I work at the University of Malta, I am an assistant lecturer there, and we do some research mostly focused on runtime monitoring. And now we are shifting our focus to runtime monitoring on Erlang. So that is why I am here.


2. What is monitoring? What is so interesting about monitoring?

Usually we just receive maybe quite blurred specifications and we as developers we have to implement it and come up with some sort of working thing according to those specifications. And then we give it to our client and we receive feedback, maybe he has encountered a bug or something like that, so how do we ensure that we don’t get so many bugs? What should we do? Ok there is testing there are many techniques but monitoring would ensure that you would insert some monitors inside the code so that even when the code has left you and has been delivered to the customer, there are still checks going on.

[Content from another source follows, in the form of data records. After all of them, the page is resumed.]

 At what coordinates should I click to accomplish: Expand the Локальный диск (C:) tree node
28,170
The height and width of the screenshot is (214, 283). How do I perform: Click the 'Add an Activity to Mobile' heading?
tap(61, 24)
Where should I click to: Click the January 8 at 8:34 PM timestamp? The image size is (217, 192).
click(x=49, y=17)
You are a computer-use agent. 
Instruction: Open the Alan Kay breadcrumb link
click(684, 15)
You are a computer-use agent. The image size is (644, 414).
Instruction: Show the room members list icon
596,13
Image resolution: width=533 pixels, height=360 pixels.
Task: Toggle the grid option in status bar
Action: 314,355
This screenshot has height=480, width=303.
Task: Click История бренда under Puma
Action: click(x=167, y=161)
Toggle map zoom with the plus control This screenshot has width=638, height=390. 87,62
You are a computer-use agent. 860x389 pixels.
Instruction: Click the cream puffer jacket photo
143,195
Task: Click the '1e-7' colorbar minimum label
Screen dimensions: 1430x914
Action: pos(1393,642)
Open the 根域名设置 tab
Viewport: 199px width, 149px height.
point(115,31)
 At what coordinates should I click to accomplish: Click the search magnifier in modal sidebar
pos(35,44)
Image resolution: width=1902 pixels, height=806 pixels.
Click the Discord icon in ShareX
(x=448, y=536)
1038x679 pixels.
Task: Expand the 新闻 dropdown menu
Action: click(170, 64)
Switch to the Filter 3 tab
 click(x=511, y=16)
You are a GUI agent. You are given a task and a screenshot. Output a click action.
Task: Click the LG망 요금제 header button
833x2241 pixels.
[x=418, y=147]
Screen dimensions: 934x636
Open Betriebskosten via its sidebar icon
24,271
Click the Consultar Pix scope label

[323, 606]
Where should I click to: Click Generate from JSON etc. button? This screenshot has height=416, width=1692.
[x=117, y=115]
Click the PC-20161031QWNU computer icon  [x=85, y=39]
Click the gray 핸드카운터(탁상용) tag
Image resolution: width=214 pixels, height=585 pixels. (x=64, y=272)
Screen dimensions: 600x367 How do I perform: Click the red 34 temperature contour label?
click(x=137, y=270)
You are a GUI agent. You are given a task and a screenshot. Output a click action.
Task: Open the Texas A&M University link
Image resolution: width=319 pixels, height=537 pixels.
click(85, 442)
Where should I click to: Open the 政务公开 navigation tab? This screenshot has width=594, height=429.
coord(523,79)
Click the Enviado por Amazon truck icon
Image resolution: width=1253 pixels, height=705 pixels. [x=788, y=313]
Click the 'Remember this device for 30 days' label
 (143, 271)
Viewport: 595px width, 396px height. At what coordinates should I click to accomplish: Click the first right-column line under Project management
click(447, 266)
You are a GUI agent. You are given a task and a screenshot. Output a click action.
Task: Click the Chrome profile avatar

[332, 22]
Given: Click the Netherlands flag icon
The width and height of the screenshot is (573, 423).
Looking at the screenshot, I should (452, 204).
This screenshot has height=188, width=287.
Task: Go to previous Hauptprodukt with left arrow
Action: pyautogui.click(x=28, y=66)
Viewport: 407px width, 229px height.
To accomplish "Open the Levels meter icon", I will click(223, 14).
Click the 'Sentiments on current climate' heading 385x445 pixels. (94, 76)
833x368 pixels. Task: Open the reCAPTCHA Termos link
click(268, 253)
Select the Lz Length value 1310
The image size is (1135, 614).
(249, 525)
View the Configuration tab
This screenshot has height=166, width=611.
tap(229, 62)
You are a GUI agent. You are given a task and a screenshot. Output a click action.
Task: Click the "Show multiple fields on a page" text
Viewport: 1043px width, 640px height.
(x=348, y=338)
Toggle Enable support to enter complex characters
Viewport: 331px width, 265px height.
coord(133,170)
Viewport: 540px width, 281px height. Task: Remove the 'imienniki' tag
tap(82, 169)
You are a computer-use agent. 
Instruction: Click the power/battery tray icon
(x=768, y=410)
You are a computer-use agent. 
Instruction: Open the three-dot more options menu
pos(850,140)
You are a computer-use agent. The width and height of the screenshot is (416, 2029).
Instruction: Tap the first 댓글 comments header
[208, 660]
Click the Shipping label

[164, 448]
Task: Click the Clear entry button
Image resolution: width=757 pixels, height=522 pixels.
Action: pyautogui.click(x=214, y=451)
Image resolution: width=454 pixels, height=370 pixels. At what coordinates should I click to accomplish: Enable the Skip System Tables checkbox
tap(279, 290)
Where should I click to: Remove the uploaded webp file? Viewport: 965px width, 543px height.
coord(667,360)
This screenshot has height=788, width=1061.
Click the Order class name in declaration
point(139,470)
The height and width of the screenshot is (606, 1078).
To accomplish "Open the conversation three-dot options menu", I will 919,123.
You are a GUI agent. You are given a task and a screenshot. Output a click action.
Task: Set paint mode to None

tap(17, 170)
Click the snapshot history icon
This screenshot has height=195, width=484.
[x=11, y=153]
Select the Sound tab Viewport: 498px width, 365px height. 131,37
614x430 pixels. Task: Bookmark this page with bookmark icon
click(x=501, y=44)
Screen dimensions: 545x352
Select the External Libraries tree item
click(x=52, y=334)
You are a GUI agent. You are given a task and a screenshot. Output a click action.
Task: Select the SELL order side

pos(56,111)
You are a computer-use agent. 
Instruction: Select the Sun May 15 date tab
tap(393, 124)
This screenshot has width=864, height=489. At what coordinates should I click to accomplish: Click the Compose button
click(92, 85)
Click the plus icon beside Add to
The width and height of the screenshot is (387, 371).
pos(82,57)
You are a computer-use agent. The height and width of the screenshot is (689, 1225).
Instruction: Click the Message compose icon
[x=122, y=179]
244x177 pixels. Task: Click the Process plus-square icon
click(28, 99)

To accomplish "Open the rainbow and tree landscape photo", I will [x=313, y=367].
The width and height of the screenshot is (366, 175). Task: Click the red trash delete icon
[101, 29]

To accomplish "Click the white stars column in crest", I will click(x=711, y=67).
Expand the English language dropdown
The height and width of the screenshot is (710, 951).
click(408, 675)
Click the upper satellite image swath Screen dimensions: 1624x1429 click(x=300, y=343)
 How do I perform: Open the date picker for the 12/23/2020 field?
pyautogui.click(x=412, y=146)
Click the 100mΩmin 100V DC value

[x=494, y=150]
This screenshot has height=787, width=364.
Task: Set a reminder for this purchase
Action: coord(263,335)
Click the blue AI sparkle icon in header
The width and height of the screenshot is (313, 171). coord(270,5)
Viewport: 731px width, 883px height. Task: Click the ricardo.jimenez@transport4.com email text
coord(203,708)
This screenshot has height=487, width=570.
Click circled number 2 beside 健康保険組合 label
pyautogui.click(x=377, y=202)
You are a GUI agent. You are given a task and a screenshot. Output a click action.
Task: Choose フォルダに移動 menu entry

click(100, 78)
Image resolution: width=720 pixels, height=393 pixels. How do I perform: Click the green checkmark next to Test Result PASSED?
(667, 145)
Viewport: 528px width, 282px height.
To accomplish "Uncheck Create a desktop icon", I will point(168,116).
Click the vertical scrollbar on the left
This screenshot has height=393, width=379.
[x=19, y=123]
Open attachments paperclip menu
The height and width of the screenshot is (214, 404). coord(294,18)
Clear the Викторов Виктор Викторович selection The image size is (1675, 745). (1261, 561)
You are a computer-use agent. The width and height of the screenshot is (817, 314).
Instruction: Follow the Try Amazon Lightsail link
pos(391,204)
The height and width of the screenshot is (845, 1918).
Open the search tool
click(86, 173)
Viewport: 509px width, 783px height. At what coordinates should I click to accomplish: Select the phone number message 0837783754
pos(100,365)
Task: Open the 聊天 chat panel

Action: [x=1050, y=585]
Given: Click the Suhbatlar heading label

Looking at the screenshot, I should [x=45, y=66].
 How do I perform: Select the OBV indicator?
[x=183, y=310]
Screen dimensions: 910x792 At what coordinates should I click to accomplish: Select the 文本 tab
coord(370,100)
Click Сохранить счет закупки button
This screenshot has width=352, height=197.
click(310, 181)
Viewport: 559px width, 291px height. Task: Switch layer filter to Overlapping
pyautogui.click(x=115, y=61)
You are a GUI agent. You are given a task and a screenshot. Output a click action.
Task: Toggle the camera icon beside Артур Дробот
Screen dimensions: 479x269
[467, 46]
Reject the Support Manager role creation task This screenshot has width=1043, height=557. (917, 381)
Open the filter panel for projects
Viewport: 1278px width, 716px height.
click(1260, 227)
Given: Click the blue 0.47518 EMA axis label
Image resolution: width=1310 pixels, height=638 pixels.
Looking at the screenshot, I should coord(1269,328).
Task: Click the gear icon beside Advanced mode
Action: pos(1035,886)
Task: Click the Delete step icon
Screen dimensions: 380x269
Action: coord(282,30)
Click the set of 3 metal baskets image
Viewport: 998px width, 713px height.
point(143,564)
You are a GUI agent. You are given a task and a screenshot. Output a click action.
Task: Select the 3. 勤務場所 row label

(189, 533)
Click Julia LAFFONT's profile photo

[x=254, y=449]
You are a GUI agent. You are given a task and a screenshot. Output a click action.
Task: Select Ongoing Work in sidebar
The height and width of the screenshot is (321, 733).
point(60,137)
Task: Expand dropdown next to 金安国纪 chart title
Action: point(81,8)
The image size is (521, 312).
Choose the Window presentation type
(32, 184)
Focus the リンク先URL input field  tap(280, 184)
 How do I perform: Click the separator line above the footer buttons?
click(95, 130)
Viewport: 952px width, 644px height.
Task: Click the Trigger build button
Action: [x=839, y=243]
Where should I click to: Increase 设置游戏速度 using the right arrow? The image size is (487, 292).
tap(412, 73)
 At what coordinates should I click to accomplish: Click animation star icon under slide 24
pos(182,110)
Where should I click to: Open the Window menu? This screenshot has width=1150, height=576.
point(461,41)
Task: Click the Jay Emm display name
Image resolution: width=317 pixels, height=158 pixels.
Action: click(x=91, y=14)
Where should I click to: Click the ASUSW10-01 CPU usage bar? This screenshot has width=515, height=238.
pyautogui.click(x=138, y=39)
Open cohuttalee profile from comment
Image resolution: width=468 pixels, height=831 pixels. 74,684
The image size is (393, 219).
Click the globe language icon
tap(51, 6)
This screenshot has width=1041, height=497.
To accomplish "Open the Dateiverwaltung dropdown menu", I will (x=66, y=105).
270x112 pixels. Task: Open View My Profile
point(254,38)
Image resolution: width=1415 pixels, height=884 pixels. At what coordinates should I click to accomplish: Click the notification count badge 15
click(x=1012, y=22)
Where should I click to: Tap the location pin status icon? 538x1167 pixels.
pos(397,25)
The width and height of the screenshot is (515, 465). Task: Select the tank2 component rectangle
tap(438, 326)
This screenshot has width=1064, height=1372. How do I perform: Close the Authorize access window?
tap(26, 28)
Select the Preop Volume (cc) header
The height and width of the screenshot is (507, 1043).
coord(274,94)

So if something goes wrong it is detected, you don’t need the client to tell you, the monitors would detect the bugs themselves. And you can do something about them from the monitors themselves. So the monitor can detect the bug and fix it on the fly so that is the difference, whereas for example in testing you just detect bugs in runtime verification you can detect bugs and fix them there and then.


3. Does that mean I have to write a lot of logging statements? Do I have to log everything? How does that work?

Not really logging, what you need to do is use aspect oriented programming so that you can use sort of pattern matching to detect relevant events in your program, so for example you want to say "On this method call tell the monitor that it has to do a next step", "On this exception handler call, you tell the monitor that it has to do a step". So, essentially yes you are sort of generating a trace of relevant events. But the code is instrumented automatically, you don’t have to go in certain places in the code and insert the code manually, so it’s done automatically. And that way it’s less error prone as well.


4. So you use AspectJ to insert these probes?

Yes, in the case of Java we use AspectJ, obviously then according to the technology where we apply monitoring you have to use the relevant technology for aspect oriented programming for that language.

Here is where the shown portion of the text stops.